Exercise requirements » Report each line of the records below that holds the word "Service".

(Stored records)
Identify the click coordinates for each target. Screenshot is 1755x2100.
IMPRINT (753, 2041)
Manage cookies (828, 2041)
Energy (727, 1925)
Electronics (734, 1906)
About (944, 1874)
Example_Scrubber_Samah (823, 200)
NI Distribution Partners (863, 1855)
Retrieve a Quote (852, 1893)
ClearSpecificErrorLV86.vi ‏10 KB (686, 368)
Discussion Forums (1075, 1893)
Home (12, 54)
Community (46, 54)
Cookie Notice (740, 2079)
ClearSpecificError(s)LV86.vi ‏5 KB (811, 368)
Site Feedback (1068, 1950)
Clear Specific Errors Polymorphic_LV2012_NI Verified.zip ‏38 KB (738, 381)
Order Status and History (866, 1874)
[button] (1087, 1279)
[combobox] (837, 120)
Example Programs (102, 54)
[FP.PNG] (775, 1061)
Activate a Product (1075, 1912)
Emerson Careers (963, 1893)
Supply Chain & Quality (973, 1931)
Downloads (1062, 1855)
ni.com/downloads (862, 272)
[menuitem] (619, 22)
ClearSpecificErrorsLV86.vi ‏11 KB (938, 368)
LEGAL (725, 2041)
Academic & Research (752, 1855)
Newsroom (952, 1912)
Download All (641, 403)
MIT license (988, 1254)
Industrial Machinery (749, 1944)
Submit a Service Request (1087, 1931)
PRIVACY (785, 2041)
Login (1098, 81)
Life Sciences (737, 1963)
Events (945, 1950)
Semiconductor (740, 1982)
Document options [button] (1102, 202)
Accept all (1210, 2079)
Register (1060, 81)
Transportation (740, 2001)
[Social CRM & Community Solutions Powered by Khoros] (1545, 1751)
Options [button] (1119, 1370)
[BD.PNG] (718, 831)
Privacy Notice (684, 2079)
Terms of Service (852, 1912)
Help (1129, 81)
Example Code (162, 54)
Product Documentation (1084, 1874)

Response to this task »
Submit a Service Request (1087, 1931)
Terms of Service (852, 1912)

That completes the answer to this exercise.